Sieranevada
de Cristi Puiu
Drame
Avec Mimi Branescu, Judith State, Bogdan Dumitrache, Dana Dogaru, Sorin Medeleni
Sorti le 22 février 2017
Le stéréotype de la suprématie du cinéma roumain en termes de films d’auteur a la vie dure depuis déjà un certain nombre d’années. Il faut dire que ce cinéma est particulièrement prisé dans les festivals, au point que l’on se demande parfois si les films ne sont pas conçus explicitement pour les enchaîner et pour gagner des prix, plus que pour un public de plus en plus incertain. Sieranevada n’échappe pas à la règle puisque ce film de presque trois heures s’est vu, en mai dernier, réserver une place de choix au sein de la très prisée sélection cannoise.
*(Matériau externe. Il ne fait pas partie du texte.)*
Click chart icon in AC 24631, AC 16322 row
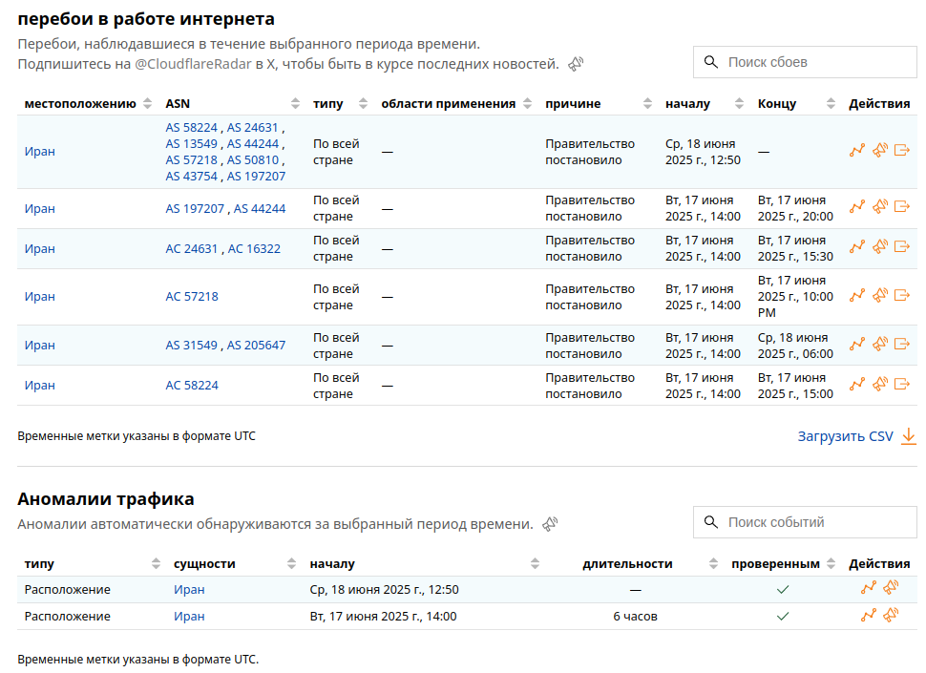Screen dimensions: 926x673 point(857,246)
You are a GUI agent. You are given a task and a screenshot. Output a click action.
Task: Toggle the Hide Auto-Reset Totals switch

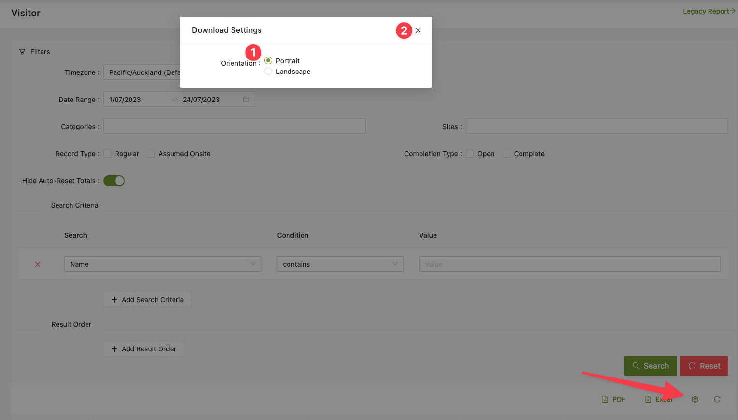click(x=114, y=181)
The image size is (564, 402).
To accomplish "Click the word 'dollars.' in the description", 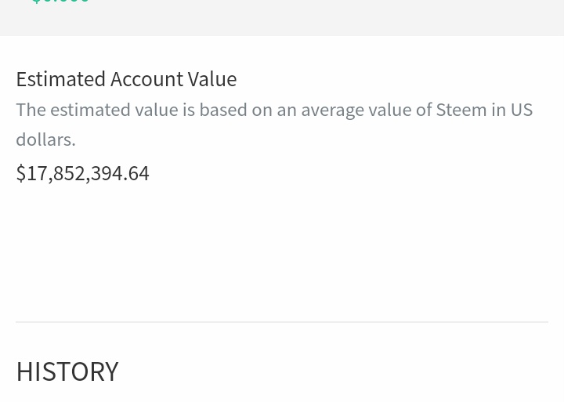I will [x=45, y=139].
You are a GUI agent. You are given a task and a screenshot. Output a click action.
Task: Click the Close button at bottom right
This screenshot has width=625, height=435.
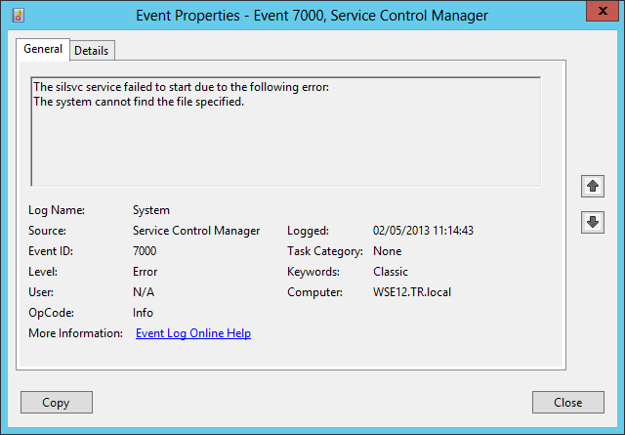pyautogui.click(x=567, y=402)
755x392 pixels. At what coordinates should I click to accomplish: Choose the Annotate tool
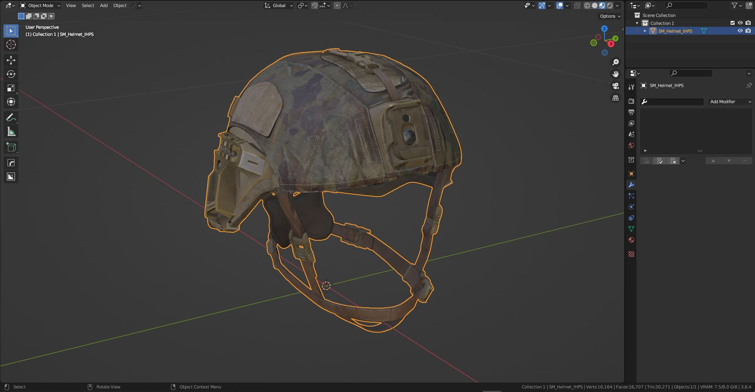[11, 118]
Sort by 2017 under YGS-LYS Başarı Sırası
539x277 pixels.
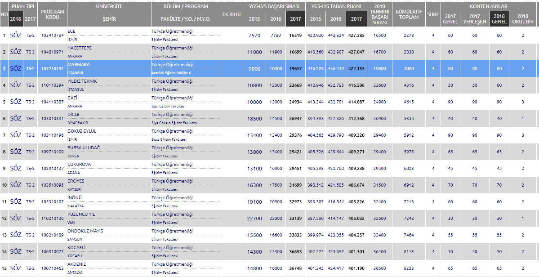[295, 19]
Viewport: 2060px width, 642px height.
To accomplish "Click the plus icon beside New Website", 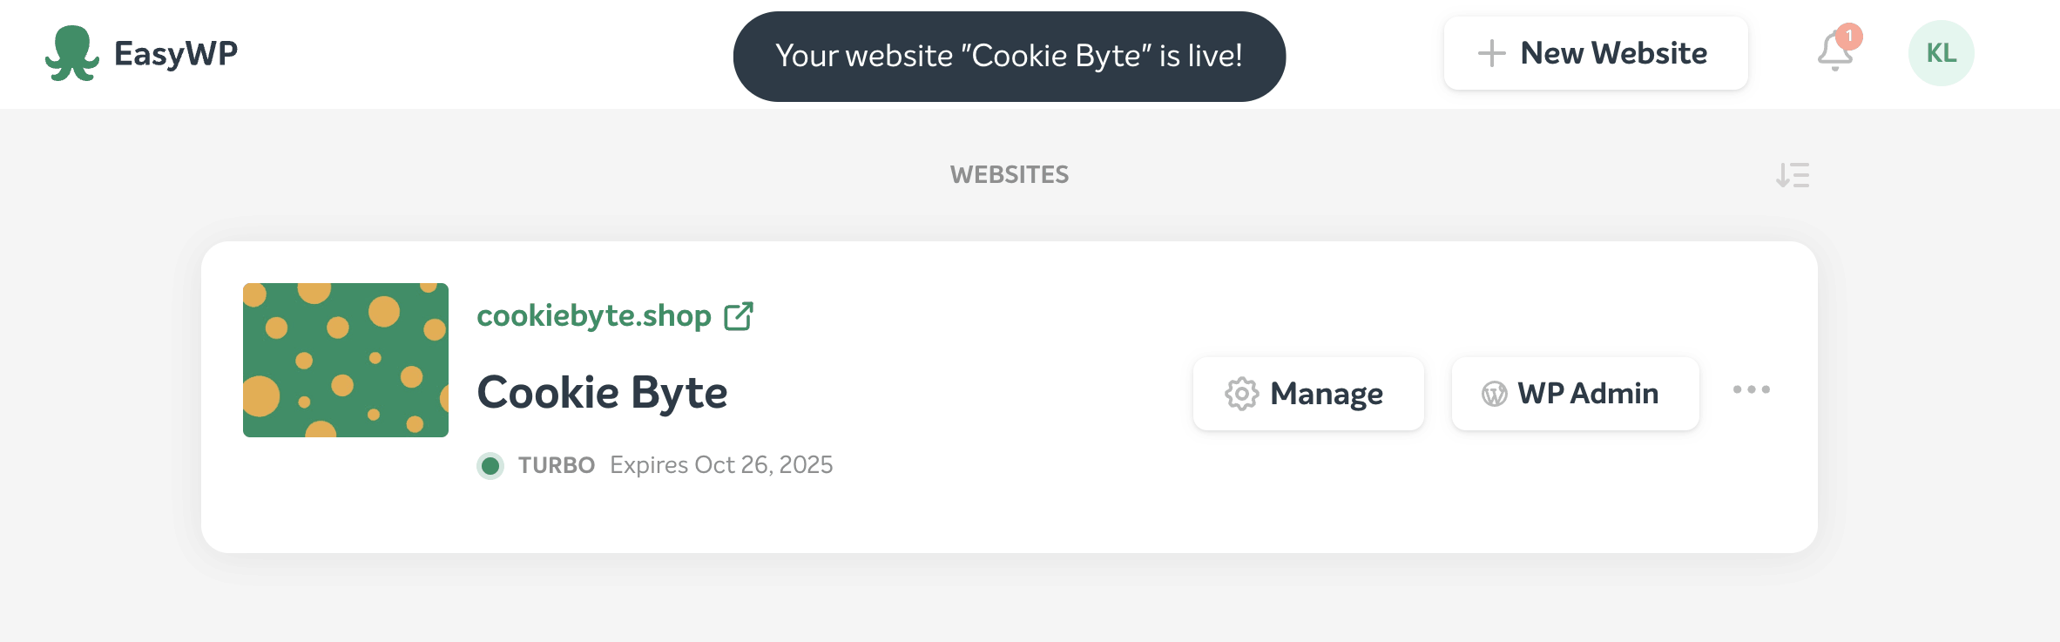I will tap(1491, 53).
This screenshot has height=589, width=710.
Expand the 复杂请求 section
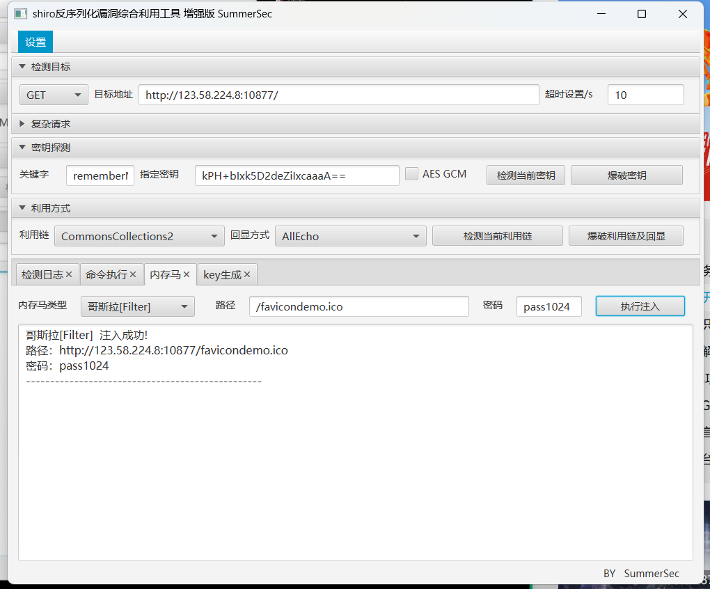click(x=23, y=123)

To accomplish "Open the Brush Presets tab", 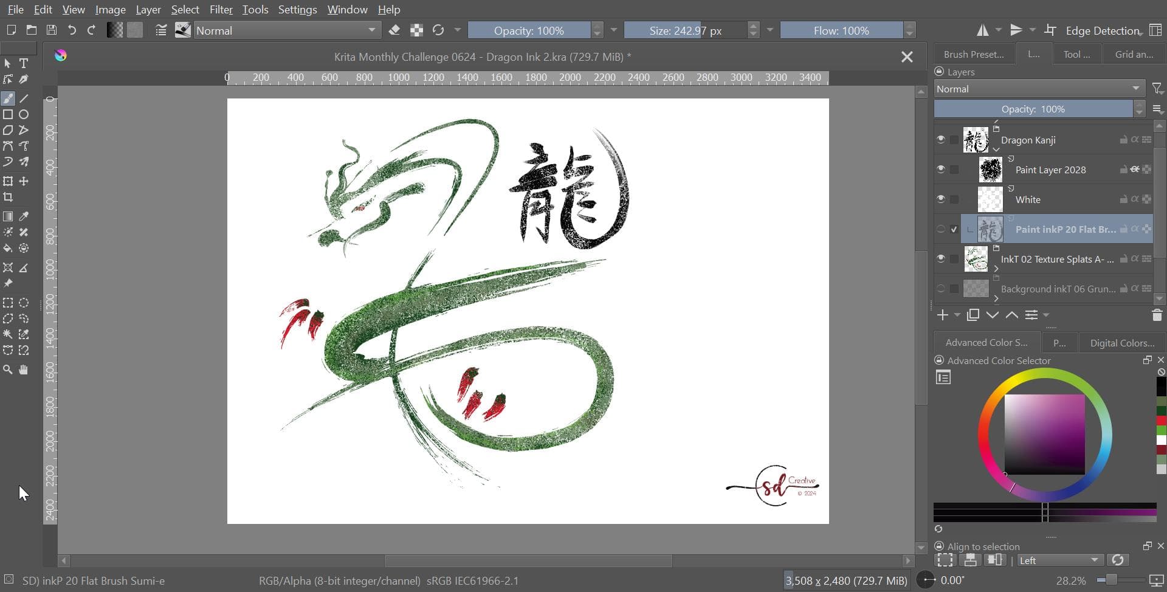I will tap(973, 54).
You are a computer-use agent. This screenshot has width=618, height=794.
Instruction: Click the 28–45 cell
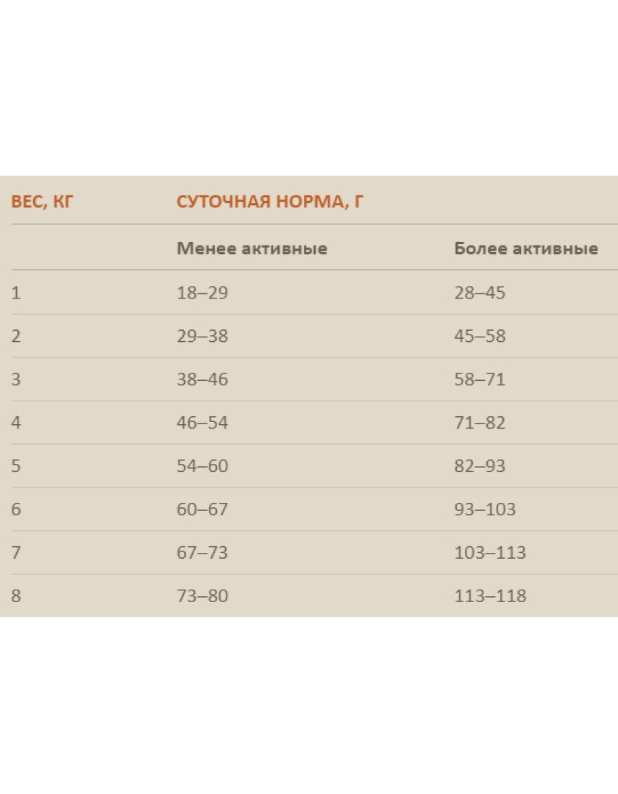(x=480, y=293)
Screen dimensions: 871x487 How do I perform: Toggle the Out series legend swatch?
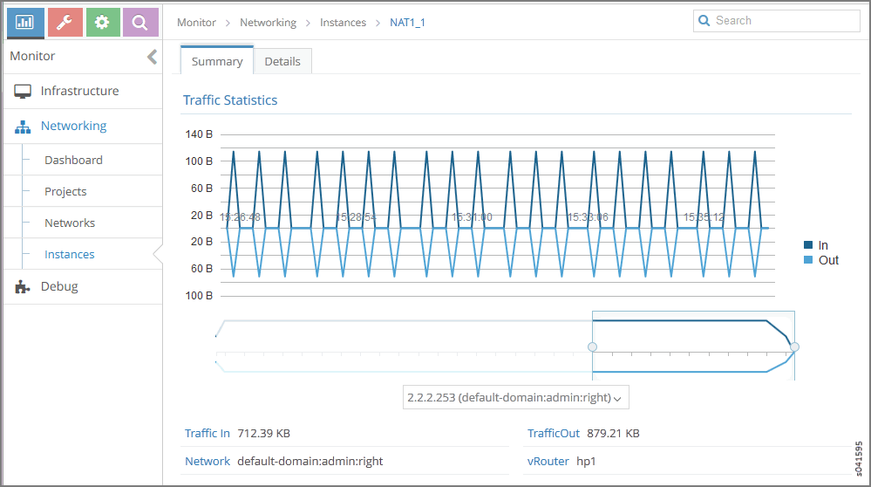pyautogui.click(x=808, y=260)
Le film recrée une sorte de microcosme de la société roumaine au sein d’une réunion de famille à l’occasion d’une cérémonie de commémoration 40 jours après la mort d’un père de famille, dans l’appartement du défunt. La caméra s’applique à passer d’une pièce à l’autre, délimitées par des portes qui s’ouvrent et se ferment au rythme des déplacements incessants des nombreux membres de la famille, et capte les conversations plus alimentées par l’attentat récent de Charlie Hebdo – l’action se déroule trois jours après celui-ci –, par les plaies toujours ouvertes laissées par le communisme, ou par les infidélités répétées d’un oncle envahissant, que par la mémoire du père disparu. Alors que le nombre de convives augmente et que le pope devant célébrer la cérémonie se fait attendre, le ton monte entre les différents protagonistes et le jeu de massacre se met en place.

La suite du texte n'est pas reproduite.